バイクと音楽の危険な関係??「安全運転義務違反」で反則金7000円のリスクも
ツーリング中に、お気に入りの音楽を楽しみたいと考えるライダーも少なくありませんが、その行為が法律違反にあたるかどうか、意外と知られていないようです。今回はそういった点を整理してみましょう。
バイクで音楽を聴くことは合法?
気分を盛り上げたり、長距離ツーリングの疲れを和らげたりと、音楽にはさまざまなメリットがあります。
そのためバイクに乗っている際に、お気に入りの音楽を聴きながら走りたいと考える事もあるでしょう。
しかし、この「音楽を聴く」という行為が場合によっては違反と見なされる可能性があることは知っていますか?
とはいえ道路交通法において、バイク走行中の音楽鑑賞を直接禁じる条文は存在していません。
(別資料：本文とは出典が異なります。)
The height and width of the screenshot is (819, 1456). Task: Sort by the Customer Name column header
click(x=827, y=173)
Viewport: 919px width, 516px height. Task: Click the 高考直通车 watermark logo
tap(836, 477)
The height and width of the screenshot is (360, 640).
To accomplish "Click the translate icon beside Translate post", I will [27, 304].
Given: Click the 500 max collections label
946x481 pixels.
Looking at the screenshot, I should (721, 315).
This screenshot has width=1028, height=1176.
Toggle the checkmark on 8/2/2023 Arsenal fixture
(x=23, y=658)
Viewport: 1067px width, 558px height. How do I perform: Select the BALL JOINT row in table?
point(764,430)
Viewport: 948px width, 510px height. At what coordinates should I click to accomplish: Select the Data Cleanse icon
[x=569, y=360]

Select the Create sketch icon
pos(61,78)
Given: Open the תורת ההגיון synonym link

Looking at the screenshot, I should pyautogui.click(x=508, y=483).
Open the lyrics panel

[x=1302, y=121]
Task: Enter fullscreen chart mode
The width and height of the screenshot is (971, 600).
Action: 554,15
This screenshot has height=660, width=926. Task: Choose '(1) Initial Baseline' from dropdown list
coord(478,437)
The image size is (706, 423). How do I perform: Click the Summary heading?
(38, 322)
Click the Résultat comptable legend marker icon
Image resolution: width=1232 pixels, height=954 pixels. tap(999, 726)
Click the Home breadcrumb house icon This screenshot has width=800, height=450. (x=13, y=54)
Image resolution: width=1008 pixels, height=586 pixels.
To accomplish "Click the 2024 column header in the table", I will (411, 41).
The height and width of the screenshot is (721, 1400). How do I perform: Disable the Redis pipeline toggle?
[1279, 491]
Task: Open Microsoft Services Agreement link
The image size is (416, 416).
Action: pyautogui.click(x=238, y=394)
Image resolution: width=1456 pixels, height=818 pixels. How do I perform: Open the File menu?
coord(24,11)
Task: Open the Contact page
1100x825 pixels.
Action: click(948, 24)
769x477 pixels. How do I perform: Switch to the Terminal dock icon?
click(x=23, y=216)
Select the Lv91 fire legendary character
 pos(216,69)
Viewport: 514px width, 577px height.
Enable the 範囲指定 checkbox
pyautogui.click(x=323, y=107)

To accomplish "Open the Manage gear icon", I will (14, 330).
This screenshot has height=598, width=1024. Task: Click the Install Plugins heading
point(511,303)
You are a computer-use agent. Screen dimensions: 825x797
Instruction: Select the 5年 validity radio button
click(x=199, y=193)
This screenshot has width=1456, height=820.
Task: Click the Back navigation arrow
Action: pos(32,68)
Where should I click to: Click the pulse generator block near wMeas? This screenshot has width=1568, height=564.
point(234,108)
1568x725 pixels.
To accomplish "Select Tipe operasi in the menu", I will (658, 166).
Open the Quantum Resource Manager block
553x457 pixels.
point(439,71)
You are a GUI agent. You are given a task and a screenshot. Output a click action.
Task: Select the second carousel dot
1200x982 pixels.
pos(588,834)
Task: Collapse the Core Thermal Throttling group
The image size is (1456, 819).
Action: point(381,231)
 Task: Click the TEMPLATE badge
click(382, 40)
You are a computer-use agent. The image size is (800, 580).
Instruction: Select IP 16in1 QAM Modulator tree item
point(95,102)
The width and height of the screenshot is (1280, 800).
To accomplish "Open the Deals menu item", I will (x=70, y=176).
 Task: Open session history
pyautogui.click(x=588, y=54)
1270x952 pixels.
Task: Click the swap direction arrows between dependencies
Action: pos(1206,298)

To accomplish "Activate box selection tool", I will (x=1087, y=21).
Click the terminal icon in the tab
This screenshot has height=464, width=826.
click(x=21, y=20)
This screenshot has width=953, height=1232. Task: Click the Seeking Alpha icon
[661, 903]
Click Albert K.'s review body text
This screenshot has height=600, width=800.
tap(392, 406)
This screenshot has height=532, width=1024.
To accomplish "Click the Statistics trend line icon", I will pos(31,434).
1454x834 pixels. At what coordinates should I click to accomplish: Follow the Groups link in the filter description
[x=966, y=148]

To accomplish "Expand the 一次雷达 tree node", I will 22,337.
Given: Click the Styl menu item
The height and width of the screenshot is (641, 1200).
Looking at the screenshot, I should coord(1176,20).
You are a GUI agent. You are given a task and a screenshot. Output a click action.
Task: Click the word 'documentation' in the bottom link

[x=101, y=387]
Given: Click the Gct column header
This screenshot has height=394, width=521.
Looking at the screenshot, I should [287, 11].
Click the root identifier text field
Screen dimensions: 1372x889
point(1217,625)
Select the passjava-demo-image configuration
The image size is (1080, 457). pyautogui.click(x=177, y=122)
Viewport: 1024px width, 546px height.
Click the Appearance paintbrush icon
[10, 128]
一方で、各都道府県が定める道路交通に関する条例では、より具体的な制限が設けられている場合が多々あります。
たとえば東京都では「高音でカーラジオ等を聞き、又はイヤホーン等を使用してラジオを聞く等安全な運転に必要な交通に関する音又は声が聞こえないような状態で車両等を運転しないこと」と定めています。
さらに神奈川県においても同様に、「大音量で、又はイヤホン若しくはヘッドホンを使用して音楽等を聴く等、安全な運転に必要な音又は声が聞こえない状態で運転しないこと」といった内容が明記されています。
これらの文言が示しているのは音楽の有無そのものではなく、「周囲の音が聞き取れなくなる状態での運転」が問題だということです。
つまり、イヤホンやスピーカーを使って音楽を聴く行為そのものが直ちに違反になるわけではなく、音量や聞き方が運転に支障を及ぼす場合に問題視されるというわけです。

音楽を聴くことで事故につながった場合には、道路交通法第70条の「安全運転義務違反」として処罰の対象となる可能性大。
同条文では、「車両の運転者は、当該車両のハンドル、ブレーキなどを確実に操作し、かつ他人に危害を及ぼさないような速度と方法で運転しなければならない」と規定されています。
たとえばイヤホンを耳に入れて音楽に没頭している状態で、周囲の音に気付かず緊急車両のサイレンや他のクルマの警音器を聞き逃してしまった場合、安全運転義務違反と見なされるという事。
この違反に該当すると違反点数2点に加え、二輪車で反則金7000円、原付は6000円が科されることになります。
では、バイクで音楽を聞く際の音量は、どこまで許容されているのでしょうか。
結論からいうと現行法では、「何デシベル以上は違反」といった明確な基準は定められておらず、大音量だからといって違反になるわけではありません。
ただし、大音量で音楽を流していたことが結果として事故につながったり、周囲の交通環境に悪影響を与えたりした場合には、前述の安全運転義務違反に該当する可能性が高いという訳。
特にバイクの場合は周囲の音に対する注意力が安全走行に直結します。
そのため、音楽の音量や装着する機器選びは慎重に行いましょう。
※ ※ ※
バイクで音楽を楽しむ行為そのものは、違反ではありません。
しかし、音量や装着機器によっては安全運転を阻害する要因となり、違反に問われる可能性も高まります。
そのため、交通の流れや周囲の状況に配慮し、聴覚を遮らない方法で音楽を楽しむよう心がけることが、安全で快適なツーリングにつながります。